On its own, that shifting didn’t do much to change the world around it. But that small rock happened to land on a large rock, which was quite busy with its own balancing act and really didn’t have the time to listen to the small rock’s input. Thrown off balance, both of the rocks tumbled down, landing on more rocks, throwing the whole system further out of whack, until eventually, it all came crashing down.
Right on top of Eremiel’s left wing.
Now, the Almighty created his angels with the intention of making them, if not totally invulnerable, quite durable. They would have to last until the End of Time, after all. No sense in building an angel that fell apart after just a few millenia. And angels were expected to suffer the occasional accident – fall into a ditch, get attacked by angry dinosaurs, accidentally materialize in the middle of a supernova – and survive.
For this reason, Eremiel didn’t bother using his full angelic speed to throw himself out of the way of the falling rocks, and instead ended up catching a heavy blow on his left wing. The wing still functioned, naturally, but it ached something awful, and Eremiel kept on having to fight the temptation to land and massage the wing for a while.
After all, he’d patrolled this passage more than a thousand times, traveling in the same circle, and he never saw anything but rocks. Why did he have to stay on this course? Who would know if he took a couple minutes to rest out his wing, stretch the powerful muscles, and maybe give a couple of these damn rocks a savage good kicking?
No one would know, Eremiel told himself.
Of course, he grumbled, that wasn’t enough motivation to make him stop. He’d keep on doing his duty, carrying out the patrols that his superior had commanded him to undertake. He was an angel, after all, and no angel ever shirked his duty.
But it really wouldn’t kill his superiors to recognize that devotion to duty.

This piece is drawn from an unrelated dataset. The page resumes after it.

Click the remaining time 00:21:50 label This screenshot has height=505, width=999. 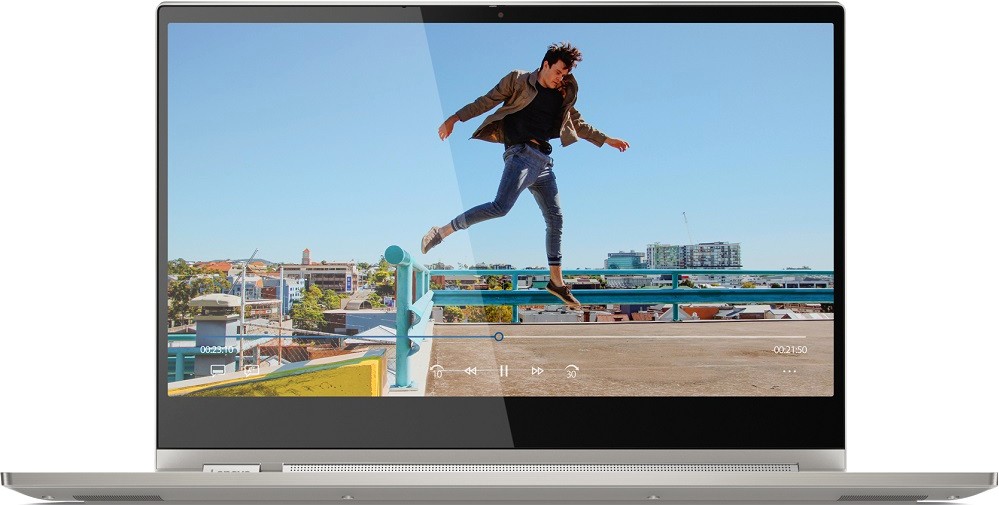click(789, 350)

Even just a note, or a little fanfare of Heavenly trumpets when he passed this big rock up ahead, the one shaped like a funny carrot, for the ten thousandth time. After all, he was a Cherub of the First Choir, on the verge of a promotion, and he felt like his valuable work here ought to be recognized.

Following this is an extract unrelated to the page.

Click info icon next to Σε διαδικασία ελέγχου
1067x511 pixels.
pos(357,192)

Instead, however, he knew that he’d just circle around the rock shaped like the funny carrot, and then he’d see more rocks. Nothing but rocks, now. The End of Days had come and gone, now, and the Rapture took away everyone who mattered.
Leaving the suckers like Eremiel to continue patrolling around the dead, empty planet left behind.
He came up on the rock, curving around. Dear Host in Heaven, his wing ached. Perhaps after another lap, if he still didn’t see any signs that he was being observed, he might take a moment to give it a rest.
Just a moment. Surely, he wouldn’t get in trouble for taking only a second or two.
With his thoughts momentarily distracted by the strangely compelling mental image of sitting down, perhaps kicking a few of these rocks to show them who their heavenly boss was, Eremiel didn’t notice that the path ahead of him seemed a little narrower than he remembered. He didn’t even see the thin, metallic strands of some sort of cable, stretching across the passageway in a criss cross web, a bit like a large spider’s drunken attempt at spinning a web to catch her prey.
He only looked up when the strands bumped against his chest, wrapping around and further impeding his wings.
“Now, what is this?” Eremiel began, feeling like the whole world had it out for him today.
In answer, the rocks on both sides tumbled down on him, the wires pulling tightly around his body and dragging him down to the ground.